(EXERCISE DATA Opens)

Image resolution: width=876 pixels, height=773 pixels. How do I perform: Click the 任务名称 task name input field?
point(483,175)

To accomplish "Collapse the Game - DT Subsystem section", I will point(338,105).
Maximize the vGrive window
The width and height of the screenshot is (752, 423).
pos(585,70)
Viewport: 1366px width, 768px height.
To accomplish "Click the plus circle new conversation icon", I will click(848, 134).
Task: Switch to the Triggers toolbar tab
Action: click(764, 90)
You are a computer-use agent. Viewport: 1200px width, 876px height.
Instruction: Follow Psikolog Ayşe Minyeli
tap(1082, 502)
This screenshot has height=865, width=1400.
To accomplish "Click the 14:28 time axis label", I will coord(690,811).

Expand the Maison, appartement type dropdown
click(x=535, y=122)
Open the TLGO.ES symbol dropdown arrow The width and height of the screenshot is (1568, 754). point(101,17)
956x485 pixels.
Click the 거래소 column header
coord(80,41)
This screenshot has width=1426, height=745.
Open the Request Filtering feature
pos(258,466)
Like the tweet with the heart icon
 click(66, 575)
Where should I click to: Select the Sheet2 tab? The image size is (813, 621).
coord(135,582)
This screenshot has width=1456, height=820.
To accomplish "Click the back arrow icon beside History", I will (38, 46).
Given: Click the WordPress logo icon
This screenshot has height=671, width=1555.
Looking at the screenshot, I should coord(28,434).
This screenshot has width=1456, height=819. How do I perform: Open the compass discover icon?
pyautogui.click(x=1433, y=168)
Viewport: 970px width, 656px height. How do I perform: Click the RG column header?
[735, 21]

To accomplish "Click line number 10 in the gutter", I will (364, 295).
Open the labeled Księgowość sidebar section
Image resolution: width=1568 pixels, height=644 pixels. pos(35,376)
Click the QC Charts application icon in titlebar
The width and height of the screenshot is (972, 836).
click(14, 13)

(EXERCISE DATA Closes)

DESCRIPTION OF THE TASK
Return all lines in the entries above that carry the word "arrow".

SOLVED PROBLEM
Open the TLGO.ES symbol dropdown arrow The width and height of the screenshot is (1568, 754). point(101,17)
To accomplish "Click the back arrow icon beside History", I will (38, 46).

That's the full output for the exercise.